Richard Brisius – chief executive of the Stockholm Åre bid for the 2026 Winter Olympic and Paralympics Games – has expressed his delight after Swedish-owned The Ocean Race was given a prestigious sustainability award.
Alongside his mission to bring the Winter Olympic and Paralympics to Sweden for the first time, Brisius is also President of The Ocean Race – the world’s leading round-the-world sailing race – and has managed several teams as well as competed in the event over the past 30 years.
The Ocean Race, which since 1973 has seen the world’s best sailors compete for sailing’s ultimate prize, saw off tough competition to scoop a pair of prizes – the sustainability and social development award and the cutting edge sport award – at a star-studded BT Sport Industry Awards ceremony in London.
Brisius has previously outlined his ambition to make Stockholm Åre 2026 the most sustainable Winter Olympics and Paralympics in history.
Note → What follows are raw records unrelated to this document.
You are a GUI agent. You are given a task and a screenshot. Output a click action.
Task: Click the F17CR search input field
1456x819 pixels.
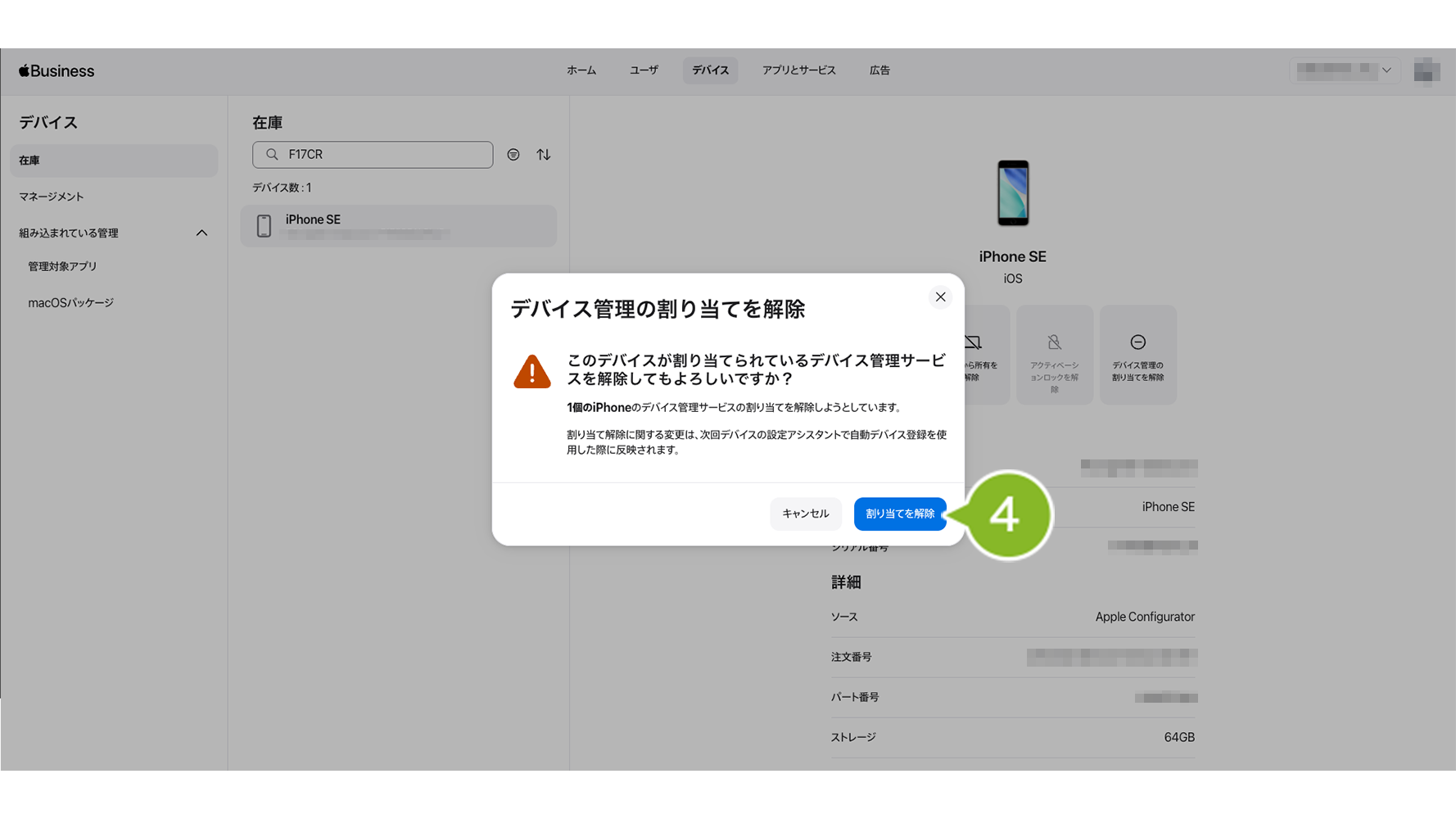pos(385,155)
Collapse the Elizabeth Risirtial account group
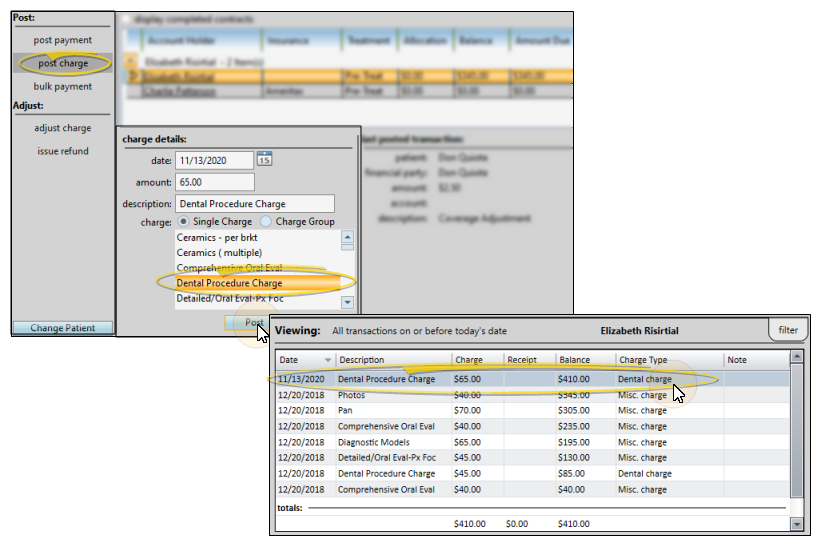The height and width of the screenshot is (548, 823). tap(129, 61)
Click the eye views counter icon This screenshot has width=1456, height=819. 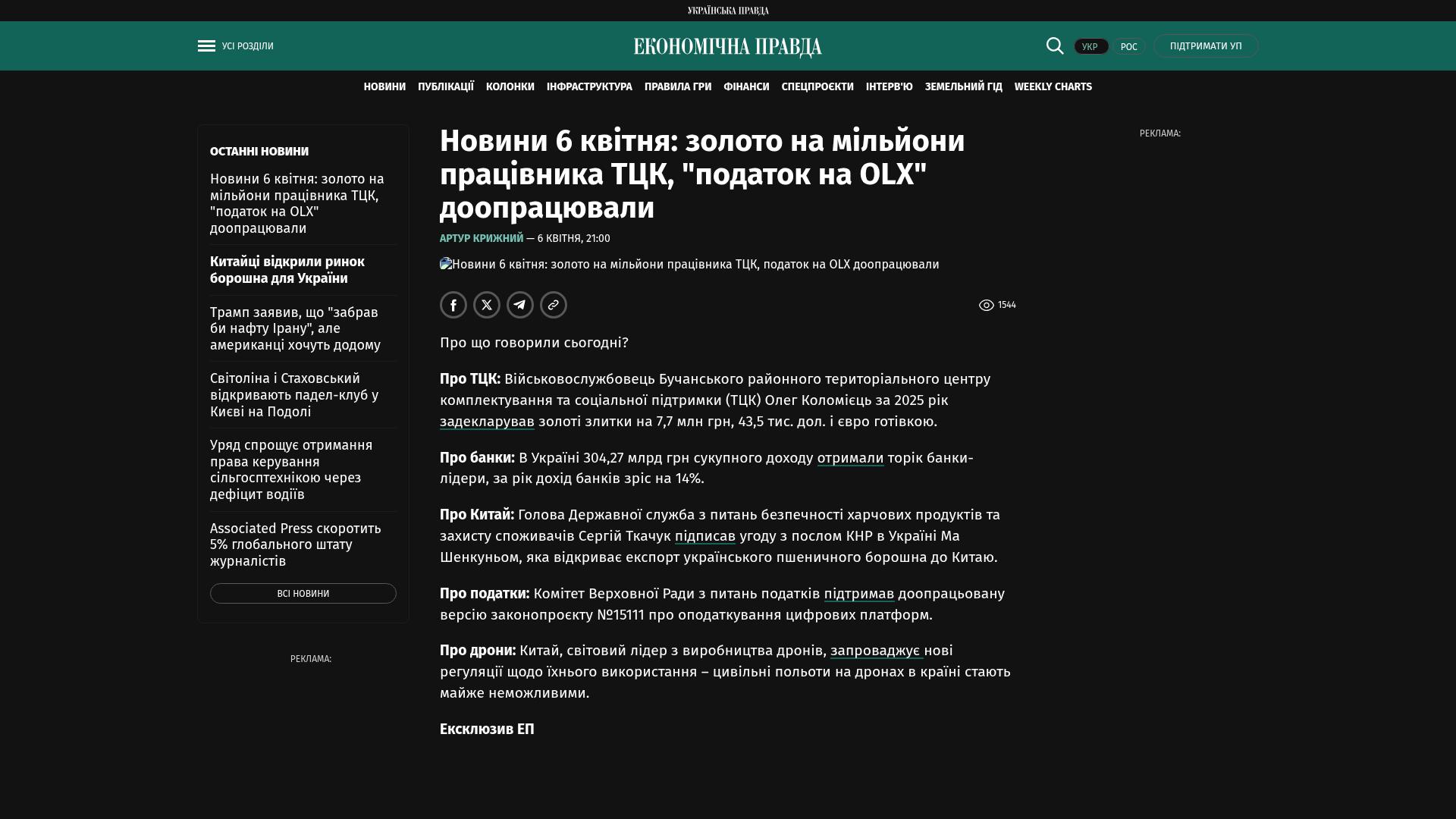coord(986,305)
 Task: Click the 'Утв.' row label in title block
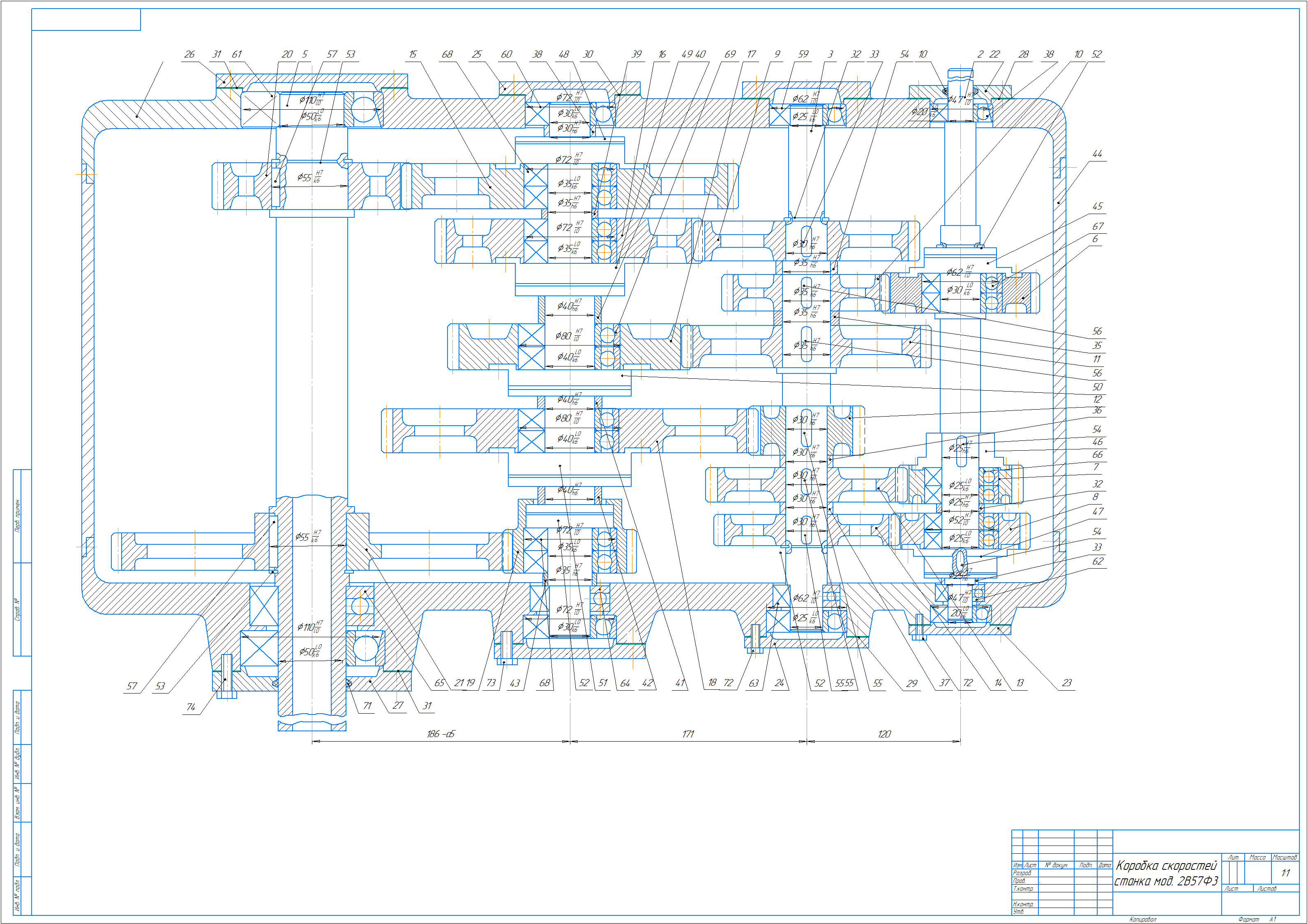pos(1019,911)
If awarded the Games, action will be taking place across four venues – Stockholm, Åre, Falun and Sigulda in Latvia – in order to align with the International Olympic Committee’s (IOC) Agenda 2020 initiative, which promotes a "use what you have, where you have it" approach.
Brisius concluded that the success of The Ocean Race could act as a blueprint for how a sporting event can drive change on a global scale.
"Inspired by the direction set by the IOC members, the Stockholm Åre 2026 bid is built with sustainability in full focus," he said.
"We believe Sweden can set a new standard, not just for the nation, but for the Olympic Movement as a whole.
"We want to deliver Olympic and Paralympic Winter Games in a truly sustainable way.
"We’re committed to working closely with the International Olympic Committee and in line with their Agenda 2020 initiative to deliver the most sustainable Olympic and Paralympic Games in history."
The sustainability and social development award was presented by former British Prime Minister Tony Blair and BT Sport Industry Awards judges agreed The Ocean Race was a shining example of best in class work.
They said The Ocean Race had used its scale, partnership family and data collection to drive the public affairs agenda, leaving a demonstrable and compelling legacy.
In the 2017-2018 edition, The Ocean Race sparked a global movement against plastic pollution to restore ocean health with a wide-reaching sustainability programme in partnership with the United Nations Environment’s Clean Seas campaign.
A boat, named "Turn the Tide on Plastic", raced around the world as part of the event, promoting plastic awareness and sustainable solutions to ocean pollution.
Meanwhile, a groundbreaking initiative saw professional sailors turn scientists by collecting never-before-seen microplastic samples from the most remote spots on the planet, including Point Nemo – a place where The Ocean Race sailors are closer to the astronauts in the International Space Station than any other human on land.
Additionally, The Ocean Race delivered a state-of-the-art race village experience spanning digital and physical elements, a global education programme for children and teachers and organised a series of ocean summits on five continents connecting key influencers in business, sport, government and science.
"The Ocean Race has been a passion of mine since I competed in the 1989-1990 edition and it’s an honour to be leading this event where we are putting sustainability at the heart of the Race’s future," Brisius said.
"In 2017-2018, we used our influence to inspire millions of people and we are honoured to have been recognised for the impact of this groundbreaking campaign.
"By engaging politicians and business leaders to implement change to policies and practices to address the ocean plastic crisis, we sought clear long-term commitment for cleaner, healthier seas and are proud to have left such a lasting legacy.
"In partnerships with organisations such as UN Environment and 11th Hour Racing, we have brought global attention to the issue of ocean health and taken concrete steps to help 'Turn the Tide on Plastic'.
"Like the Stockholm Åre 2026 bid, sustainability is integrated within the DNA of The Ocean Race and we have pledged to use the momentum we have built as a catalyst to continue our mission to restore ocean health."
The IOC will make a final decision on which candidate city will be awarded the 2026 Winter Olympics and Paralympics on June 24, 2019 at its Session in Lausanne.
An Italian bid from Milan and Cortina d'Ampezzo is also in the running.